Metal Gear Solid 2 PC: Need help trying to extract the contents of BGM.dat by E3245 at 8:38 PM EDT on March 24, 2017
Hello all. I'm trying to extract the contents of BGM.dat of the PC copy of Metal Gear Solid 2 so I can get the loop points of the music, but demux_dat and demux_dat_be does not work with this archive. It keeps saying: unknown block type 700 at 0.
Here's the header of the BGM.dat, the first 288 bytes (The actual file is about 300MBs): BGM.dat header
Sorry, I don't know exactly where the loop points are stored, but Turfster's Solidus tool can handle MGS2 PC's bgm.dat. You can select the option "Keep MS ADPCM WAV." That might help.
There doesn't seem to be much to the header. The audio data starts roughly around offset 0x9DF (or maybe a little before at 0x700 if the null data is supposed to be part of it).

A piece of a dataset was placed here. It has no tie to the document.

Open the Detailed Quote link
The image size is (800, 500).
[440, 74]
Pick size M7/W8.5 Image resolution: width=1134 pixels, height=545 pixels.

I know that BGM.dat doesn't contain the loop points, but the individual files inside of the archive does. For example, MGS3/4 had *.mtaf/*.mta2 files within their respective BGM.dat archives that contain the audio and the loop points that the game uses. I think I read somewhere that MGS2 PC uses streamed audio, similar to MGS3 and 4, while the PS2 version uses a different format.
Anyways, would it be better just to upload the entire BGM.dat, or if possible, just cut the file up to a certain offset that would be useful to others?

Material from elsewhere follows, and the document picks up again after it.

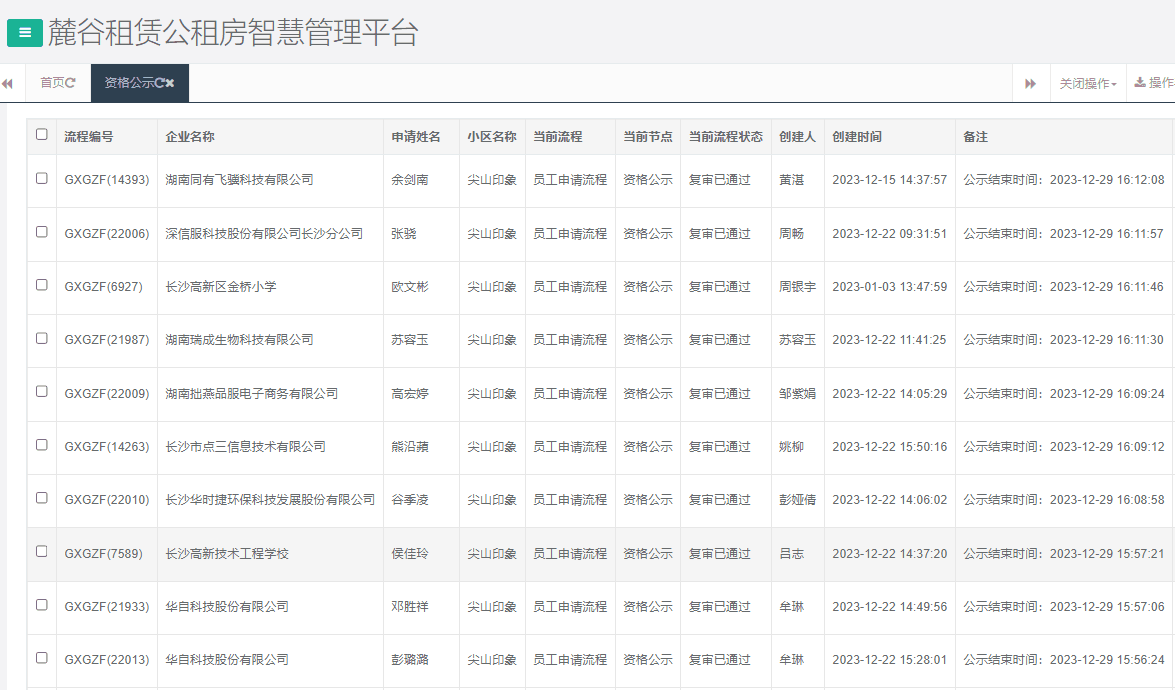
Task: Open the 湖南瑞成生物科技有限公司 entry
Action: pos(230,340)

It's just a bunch of files mashed together. Each file has a mini header, with sample rate/channels/etc and it has loop points (at 0x0c and 0x10, in total sample values).
I'm having trouble to understand how they are split though (the first value in the header looks like the size in bytes, but it's not exact). Is there any companion BGM.something file or such?
If it's like MGS1, the size near the beginning is the size of the payload. Everything is stored in many blocks per data type. See voxhound for my incomplete work on that. Basically a 4-byte header with the first byte being type, 1 is audio, F0 is end of file. There's a metadata block at the beginning with payload size (actual bytes of audio data within all blocks), codec, etc, don't recall the type.